Après de laborieuses heures de marche et quelques dodos, nous rallions le PC10 de Grotelle, où des massages et des soins nous sont prodigués. De quoi repartir aguerries sur le chemin incertain qui nous conduira dès l’aube à la « vraie dernière montée », si si ! PC11 du plateau d’Alzu : ici l’ambiance nous incite à rester. Mais pas de champagne. En revanche, il reste un café, des canistrellis et 13 malheureux kilomètres qui nous coûteront encore 3h d’efforts. En longeant les gorges étroites de la magnifique vallée du Tavignanu, malgré la fatigue, je songe à revenir ici plus tard.

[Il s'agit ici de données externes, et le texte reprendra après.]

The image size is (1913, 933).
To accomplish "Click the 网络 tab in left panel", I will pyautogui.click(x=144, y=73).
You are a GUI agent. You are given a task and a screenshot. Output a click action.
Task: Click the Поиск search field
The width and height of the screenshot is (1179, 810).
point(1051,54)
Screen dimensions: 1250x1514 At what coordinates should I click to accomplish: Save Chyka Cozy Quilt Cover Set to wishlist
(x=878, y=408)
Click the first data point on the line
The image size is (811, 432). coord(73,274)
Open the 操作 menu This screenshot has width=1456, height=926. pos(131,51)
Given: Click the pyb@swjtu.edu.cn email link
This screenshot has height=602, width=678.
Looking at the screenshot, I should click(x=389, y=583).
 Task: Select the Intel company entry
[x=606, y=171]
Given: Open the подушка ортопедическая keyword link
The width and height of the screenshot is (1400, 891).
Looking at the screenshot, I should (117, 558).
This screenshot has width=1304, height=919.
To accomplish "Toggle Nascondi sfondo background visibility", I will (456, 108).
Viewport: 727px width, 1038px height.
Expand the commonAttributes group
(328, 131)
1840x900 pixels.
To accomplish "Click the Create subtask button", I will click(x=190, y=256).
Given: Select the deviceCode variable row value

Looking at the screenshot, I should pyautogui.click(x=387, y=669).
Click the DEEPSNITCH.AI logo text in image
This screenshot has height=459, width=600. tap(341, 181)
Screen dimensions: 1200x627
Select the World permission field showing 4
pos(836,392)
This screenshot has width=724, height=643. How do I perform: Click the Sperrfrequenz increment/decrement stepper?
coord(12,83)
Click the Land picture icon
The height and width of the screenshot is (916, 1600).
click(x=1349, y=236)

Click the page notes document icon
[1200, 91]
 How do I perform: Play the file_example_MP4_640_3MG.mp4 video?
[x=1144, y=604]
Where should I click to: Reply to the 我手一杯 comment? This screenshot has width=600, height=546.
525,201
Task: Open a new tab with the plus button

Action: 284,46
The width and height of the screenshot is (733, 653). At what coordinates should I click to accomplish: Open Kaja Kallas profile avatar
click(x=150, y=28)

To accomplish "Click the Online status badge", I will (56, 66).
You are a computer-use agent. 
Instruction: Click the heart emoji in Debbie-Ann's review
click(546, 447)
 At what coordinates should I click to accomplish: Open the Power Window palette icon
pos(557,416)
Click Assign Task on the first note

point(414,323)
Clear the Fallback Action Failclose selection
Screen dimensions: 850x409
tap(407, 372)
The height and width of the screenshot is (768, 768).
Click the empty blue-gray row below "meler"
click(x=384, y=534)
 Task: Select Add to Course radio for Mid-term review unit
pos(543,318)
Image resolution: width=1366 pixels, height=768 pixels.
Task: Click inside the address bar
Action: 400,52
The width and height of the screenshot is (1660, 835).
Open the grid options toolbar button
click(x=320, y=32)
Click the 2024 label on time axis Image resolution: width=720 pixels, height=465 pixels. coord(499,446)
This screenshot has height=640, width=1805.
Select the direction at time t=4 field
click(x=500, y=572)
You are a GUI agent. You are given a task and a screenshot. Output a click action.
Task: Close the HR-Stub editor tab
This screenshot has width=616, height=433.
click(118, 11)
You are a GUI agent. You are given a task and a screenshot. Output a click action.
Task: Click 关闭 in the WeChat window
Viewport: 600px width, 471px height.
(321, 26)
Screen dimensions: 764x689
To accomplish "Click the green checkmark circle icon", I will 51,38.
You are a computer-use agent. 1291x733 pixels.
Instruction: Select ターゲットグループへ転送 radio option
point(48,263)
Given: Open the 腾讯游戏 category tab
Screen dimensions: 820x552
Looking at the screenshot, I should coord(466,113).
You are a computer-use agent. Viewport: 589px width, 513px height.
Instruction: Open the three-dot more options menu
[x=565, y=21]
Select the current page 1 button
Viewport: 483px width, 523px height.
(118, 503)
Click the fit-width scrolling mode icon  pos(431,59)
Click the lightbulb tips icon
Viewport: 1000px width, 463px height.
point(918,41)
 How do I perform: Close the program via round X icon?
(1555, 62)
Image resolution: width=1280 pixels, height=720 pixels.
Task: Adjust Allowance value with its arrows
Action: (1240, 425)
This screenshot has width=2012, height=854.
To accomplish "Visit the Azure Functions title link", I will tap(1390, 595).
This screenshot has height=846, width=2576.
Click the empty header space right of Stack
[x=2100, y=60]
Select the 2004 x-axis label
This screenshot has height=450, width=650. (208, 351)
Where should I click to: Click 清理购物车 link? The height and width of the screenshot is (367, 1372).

Et nous voilà enfin dans les ruelles étroites de Corte pour savourer le meilleur de la course. L’AFTER : ma famille qui m’étreint, les chants corses qui ont tenu Frank M. éveillé toute la nuit, le micro qui glapit, puis la douche qui détache, la sieste qui rapièce, le massage qui soulage et la bière qui désaltère. Et dans cette extraordinaire ambiance corse, tout le monde est là : ma famille, mes amis Sophie C. et Cyril J. qui ont vaincu le Tavignano trail, Luc B. qui a fait podium sur le U Giru di Tumbonu, Georges R. qui trouve que je pars trop doucement (oui mais moi je respecte la règle n°1 de Julien H.), son acolyte Roland L. et les fabuleux bénévoles. Manquait plus que Philippe E., Julien H., Sébastien D. et Akuna pour trinquer…. Qui a dit que j’ai dit « plus jamais » ?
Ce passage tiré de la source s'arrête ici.